Entries on where items appear:
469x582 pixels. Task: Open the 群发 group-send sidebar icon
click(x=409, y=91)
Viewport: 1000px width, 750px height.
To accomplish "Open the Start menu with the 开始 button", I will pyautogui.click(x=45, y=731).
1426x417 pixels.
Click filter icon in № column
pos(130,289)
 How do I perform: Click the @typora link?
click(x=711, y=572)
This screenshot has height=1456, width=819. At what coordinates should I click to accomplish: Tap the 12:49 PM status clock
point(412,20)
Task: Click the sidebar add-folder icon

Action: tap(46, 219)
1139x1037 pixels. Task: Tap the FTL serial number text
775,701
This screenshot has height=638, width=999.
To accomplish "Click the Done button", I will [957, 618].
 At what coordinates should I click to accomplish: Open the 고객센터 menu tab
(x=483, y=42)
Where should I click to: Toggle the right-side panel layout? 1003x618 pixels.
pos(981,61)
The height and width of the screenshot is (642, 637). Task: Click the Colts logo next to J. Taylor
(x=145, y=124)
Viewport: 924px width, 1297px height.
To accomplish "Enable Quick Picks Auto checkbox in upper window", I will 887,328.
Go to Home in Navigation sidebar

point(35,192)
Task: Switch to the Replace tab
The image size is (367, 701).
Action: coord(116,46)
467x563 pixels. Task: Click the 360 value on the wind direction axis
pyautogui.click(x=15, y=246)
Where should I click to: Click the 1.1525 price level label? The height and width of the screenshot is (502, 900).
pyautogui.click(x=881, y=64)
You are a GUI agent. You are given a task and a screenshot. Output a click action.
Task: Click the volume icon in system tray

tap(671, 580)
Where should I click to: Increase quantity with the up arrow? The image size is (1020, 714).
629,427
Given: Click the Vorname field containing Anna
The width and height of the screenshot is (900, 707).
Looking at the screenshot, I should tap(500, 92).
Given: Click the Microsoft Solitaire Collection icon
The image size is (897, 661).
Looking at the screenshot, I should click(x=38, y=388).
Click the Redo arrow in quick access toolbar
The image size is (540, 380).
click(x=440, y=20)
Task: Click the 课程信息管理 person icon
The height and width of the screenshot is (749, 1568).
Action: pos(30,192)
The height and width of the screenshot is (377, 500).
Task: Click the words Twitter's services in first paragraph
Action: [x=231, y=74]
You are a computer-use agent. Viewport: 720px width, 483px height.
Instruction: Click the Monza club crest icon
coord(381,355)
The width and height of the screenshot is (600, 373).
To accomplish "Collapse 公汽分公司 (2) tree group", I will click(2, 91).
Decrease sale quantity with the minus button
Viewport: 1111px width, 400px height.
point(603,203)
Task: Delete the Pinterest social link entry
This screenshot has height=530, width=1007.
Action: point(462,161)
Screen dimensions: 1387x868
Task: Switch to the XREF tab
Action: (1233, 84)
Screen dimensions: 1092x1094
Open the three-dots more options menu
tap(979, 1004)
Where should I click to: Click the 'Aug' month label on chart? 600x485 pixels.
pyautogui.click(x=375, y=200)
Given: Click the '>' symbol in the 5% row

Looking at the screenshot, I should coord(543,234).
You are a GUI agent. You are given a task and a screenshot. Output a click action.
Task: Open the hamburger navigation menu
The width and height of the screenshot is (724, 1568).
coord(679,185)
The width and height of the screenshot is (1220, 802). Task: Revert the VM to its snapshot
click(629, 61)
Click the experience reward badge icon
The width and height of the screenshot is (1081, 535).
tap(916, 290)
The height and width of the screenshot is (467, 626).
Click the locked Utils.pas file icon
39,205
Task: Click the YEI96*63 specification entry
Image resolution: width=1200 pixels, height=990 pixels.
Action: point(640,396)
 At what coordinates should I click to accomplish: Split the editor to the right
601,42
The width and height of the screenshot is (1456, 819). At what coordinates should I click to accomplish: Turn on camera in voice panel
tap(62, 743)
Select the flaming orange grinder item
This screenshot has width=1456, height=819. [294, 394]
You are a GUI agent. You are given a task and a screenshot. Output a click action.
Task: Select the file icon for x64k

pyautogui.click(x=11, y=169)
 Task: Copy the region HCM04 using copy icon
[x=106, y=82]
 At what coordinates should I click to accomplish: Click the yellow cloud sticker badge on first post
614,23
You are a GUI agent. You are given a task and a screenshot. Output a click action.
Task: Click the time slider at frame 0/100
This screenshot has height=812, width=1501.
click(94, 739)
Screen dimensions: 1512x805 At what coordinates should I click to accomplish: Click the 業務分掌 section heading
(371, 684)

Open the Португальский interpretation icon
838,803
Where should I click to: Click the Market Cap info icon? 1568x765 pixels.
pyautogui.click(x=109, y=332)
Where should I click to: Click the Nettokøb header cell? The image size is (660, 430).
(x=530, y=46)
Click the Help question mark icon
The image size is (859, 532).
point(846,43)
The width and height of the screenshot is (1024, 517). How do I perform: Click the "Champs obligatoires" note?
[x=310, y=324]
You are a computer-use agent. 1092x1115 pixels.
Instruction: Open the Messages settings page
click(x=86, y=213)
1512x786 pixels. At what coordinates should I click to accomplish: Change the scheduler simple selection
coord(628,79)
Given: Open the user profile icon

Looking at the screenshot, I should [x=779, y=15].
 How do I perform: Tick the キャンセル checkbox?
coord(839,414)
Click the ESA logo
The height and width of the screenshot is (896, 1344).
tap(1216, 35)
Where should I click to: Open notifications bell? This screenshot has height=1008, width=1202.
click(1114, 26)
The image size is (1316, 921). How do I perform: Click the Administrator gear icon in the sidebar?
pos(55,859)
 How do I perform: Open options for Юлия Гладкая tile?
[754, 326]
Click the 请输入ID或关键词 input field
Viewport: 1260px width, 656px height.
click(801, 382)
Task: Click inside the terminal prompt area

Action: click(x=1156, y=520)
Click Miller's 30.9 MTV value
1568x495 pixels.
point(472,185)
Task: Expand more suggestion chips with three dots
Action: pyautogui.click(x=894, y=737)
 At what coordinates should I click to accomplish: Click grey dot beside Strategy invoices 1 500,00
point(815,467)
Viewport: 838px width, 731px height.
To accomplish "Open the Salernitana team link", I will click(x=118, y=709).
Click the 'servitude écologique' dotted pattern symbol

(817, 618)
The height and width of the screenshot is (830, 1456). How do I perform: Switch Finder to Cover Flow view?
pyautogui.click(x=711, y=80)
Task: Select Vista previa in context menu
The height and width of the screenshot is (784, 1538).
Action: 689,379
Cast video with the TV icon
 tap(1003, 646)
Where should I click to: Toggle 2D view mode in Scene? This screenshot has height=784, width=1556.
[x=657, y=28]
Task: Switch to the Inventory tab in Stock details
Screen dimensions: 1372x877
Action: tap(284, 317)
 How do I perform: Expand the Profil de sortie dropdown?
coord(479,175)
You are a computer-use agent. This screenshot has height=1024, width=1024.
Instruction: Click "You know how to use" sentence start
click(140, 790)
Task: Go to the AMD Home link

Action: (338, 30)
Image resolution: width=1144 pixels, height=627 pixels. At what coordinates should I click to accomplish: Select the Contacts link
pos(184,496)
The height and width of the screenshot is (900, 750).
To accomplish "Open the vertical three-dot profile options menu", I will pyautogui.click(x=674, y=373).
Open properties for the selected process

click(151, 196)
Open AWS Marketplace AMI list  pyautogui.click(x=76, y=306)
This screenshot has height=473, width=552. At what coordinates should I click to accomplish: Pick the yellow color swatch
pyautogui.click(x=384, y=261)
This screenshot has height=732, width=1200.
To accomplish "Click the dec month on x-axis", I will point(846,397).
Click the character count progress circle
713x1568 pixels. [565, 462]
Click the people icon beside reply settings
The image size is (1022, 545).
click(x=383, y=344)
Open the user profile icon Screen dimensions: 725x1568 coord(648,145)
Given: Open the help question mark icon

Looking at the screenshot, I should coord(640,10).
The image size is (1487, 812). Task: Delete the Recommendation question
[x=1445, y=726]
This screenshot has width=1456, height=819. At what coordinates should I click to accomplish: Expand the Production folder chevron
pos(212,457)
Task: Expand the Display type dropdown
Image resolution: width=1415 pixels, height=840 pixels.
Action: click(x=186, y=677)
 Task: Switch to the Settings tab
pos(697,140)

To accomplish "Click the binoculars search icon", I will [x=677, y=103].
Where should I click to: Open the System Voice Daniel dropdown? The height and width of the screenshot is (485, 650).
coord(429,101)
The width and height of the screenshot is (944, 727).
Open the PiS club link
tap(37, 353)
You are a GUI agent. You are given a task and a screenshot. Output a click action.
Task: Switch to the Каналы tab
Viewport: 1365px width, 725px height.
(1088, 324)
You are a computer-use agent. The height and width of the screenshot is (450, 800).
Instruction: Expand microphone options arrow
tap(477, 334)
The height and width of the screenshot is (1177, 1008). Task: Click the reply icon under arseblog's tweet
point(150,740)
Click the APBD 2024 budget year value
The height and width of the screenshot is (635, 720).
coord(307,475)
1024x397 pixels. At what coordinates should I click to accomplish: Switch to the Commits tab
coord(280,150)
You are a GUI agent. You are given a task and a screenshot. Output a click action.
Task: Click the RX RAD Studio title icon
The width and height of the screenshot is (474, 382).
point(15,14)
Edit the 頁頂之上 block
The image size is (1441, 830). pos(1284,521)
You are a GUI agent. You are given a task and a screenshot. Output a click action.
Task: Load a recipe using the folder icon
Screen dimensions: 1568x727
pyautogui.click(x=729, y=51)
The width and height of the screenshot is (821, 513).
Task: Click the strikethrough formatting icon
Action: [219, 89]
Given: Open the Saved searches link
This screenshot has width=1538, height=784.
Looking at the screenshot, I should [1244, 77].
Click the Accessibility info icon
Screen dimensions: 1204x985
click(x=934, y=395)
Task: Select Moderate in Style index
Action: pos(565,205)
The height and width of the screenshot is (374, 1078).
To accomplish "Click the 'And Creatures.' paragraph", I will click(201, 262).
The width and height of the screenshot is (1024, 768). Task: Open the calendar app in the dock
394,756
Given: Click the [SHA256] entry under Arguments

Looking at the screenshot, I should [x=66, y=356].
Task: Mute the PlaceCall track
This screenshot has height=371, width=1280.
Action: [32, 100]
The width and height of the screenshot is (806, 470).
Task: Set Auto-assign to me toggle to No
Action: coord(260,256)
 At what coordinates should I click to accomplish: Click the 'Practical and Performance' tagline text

» **TASK DIRECTIONS**
Please format the lines starting at the first line and ending at the line that contains "will pyautogui.click(x=45, y=731)." as a Markdown table with two columns, Row and Line. Leave out any blank lines.

» **REPLY**
| Row | Line |
|---|---|
| 1 | 469x582 pixels. Task: Open the 群发 group-send sidebar icon |
| 2 | click(x=409, y=91) |
| 3 | Viewport: 1000px width, 750px height. |
| 4 | To accomplish "Open the Start menu with the 开始 button", I will pyautogui.click(x=45, y=731). |